Your answer must be every line of the data below that holds the string "will", copied exactly.

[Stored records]
-- -- --

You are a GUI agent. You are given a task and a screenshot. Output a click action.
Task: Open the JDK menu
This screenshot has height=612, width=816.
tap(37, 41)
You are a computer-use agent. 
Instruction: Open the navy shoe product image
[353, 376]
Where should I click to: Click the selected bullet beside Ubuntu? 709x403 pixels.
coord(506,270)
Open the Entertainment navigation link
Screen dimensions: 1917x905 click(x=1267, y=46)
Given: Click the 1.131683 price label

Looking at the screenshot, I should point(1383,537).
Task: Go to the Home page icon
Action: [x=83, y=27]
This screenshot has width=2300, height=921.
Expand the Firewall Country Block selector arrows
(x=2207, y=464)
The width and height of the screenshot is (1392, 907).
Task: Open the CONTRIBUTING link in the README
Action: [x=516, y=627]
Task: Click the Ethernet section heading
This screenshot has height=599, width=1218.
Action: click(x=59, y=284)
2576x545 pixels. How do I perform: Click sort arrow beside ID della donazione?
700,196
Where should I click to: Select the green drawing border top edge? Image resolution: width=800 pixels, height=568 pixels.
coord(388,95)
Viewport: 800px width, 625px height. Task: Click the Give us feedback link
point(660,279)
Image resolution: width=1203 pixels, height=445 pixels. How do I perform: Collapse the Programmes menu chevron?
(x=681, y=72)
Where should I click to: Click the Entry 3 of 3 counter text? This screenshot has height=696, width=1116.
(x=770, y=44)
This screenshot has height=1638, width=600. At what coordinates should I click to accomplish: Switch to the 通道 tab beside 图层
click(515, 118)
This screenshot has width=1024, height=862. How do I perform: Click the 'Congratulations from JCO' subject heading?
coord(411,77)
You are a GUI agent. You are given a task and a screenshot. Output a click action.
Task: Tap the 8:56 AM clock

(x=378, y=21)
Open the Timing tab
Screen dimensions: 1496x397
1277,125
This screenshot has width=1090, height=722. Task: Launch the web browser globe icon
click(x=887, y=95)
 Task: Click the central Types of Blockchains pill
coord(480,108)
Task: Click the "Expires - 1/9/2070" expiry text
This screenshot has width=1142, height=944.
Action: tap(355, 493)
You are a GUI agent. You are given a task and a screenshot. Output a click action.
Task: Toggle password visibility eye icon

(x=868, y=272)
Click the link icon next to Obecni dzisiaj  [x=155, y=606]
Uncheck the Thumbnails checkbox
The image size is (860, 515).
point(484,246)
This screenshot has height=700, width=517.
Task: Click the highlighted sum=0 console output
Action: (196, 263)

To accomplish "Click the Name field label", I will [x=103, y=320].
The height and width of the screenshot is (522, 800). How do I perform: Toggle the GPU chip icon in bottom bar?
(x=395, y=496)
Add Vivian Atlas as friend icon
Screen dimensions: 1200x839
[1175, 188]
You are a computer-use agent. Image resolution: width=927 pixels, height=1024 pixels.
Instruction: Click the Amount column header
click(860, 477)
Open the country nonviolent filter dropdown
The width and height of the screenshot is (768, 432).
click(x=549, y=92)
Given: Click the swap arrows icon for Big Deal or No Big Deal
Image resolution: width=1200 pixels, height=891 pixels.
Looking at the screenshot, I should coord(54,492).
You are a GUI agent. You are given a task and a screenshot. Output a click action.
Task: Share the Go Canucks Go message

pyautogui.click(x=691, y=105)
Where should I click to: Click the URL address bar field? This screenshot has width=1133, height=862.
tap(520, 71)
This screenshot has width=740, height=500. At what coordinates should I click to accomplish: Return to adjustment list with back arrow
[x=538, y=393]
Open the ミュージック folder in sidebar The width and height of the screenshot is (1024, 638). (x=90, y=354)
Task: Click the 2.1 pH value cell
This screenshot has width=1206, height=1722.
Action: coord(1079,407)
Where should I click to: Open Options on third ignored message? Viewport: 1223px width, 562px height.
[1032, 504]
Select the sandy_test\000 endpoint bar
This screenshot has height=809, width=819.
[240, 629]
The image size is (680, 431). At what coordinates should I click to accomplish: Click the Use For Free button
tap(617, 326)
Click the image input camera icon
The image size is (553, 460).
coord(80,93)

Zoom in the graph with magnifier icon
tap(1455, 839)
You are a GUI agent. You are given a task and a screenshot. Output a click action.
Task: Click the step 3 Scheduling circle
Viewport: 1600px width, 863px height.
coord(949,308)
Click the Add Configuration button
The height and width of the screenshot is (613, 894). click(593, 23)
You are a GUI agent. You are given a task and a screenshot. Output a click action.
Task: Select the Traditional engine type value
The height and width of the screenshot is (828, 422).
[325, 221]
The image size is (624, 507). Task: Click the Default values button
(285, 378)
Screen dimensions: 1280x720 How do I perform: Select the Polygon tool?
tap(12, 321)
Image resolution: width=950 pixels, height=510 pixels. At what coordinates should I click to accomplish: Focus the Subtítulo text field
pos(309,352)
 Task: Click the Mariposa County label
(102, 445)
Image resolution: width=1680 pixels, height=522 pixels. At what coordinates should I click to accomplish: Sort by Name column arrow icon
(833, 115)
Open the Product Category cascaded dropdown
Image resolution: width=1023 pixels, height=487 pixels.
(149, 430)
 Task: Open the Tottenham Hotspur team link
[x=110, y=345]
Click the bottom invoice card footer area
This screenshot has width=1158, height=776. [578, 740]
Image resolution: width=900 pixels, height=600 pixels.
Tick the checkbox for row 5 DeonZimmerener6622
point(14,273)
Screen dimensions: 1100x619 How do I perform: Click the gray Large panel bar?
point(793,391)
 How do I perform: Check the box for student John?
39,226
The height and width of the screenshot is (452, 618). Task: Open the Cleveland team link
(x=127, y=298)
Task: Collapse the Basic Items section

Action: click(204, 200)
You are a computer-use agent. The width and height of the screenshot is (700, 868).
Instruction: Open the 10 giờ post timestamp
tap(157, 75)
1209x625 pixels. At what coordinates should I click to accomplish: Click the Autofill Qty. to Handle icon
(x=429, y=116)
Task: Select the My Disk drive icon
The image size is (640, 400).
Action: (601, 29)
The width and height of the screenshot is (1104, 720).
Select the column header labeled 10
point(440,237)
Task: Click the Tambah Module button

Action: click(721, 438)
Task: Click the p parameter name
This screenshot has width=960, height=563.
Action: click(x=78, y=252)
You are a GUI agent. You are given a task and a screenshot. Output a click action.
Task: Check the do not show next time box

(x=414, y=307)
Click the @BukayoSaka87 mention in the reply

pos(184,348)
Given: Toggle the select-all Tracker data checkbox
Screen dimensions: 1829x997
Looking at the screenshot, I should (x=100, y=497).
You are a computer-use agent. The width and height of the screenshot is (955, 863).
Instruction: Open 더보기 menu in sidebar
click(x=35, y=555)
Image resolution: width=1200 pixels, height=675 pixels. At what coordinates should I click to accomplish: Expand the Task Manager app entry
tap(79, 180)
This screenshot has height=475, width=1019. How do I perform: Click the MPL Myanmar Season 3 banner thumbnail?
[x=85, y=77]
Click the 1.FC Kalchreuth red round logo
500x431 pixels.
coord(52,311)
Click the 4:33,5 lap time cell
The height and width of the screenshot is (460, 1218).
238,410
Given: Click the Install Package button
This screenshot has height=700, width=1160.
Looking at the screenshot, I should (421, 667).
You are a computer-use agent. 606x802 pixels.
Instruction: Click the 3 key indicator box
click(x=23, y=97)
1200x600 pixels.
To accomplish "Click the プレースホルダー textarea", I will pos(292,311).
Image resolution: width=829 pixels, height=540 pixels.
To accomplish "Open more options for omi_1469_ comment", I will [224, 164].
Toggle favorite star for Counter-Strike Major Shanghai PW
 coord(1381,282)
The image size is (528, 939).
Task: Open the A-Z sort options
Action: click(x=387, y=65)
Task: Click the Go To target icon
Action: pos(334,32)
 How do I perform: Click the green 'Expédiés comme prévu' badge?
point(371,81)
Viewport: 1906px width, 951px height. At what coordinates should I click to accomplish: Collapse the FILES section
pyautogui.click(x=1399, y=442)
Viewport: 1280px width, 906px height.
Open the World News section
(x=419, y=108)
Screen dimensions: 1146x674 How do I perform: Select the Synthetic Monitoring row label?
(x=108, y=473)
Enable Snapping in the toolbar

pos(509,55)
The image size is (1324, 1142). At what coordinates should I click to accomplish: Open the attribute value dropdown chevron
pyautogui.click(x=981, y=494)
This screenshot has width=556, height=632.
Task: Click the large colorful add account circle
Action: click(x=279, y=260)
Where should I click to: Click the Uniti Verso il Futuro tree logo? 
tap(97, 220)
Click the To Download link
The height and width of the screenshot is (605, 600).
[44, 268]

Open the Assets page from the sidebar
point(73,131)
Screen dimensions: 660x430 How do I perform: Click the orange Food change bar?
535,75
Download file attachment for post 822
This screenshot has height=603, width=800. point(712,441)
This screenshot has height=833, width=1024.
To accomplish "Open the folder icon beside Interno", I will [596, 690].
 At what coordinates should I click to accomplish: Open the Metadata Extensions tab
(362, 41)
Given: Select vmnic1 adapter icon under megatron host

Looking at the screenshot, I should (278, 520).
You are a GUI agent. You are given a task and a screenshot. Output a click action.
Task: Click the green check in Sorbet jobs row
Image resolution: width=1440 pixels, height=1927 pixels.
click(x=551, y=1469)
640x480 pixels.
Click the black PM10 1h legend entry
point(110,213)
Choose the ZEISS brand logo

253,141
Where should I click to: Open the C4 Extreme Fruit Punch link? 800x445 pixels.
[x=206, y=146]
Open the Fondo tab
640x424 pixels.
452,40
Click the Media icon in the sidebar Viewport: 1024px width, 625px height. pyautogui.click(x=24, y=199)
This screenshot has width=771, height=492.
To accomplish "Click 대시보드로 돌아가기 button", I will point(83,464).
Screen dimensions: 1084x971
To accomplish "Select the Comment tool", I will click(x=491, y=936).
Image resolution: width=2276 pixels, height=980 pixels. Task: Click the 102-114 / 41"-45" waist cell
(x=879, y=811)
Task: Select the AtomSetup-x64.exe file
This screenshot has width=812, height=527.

-- -- --

◆ Result ◆
To accomplish "Click the Name field label", I will [x=103, y=320].
To accomplish "Click the プレースホルダー textarea", I will pos(292,311).
To accomplish "Open more options for omi_1469_ comment", I will [224, 164].
To accomplish "Open the folder icon beside Interno", I will [596, 690].
To accomplish "Click 대시보드로 돌아가기 button", I will point(83,464).
To accomplish "Select the Comment tool", I will click(x=491, y=936).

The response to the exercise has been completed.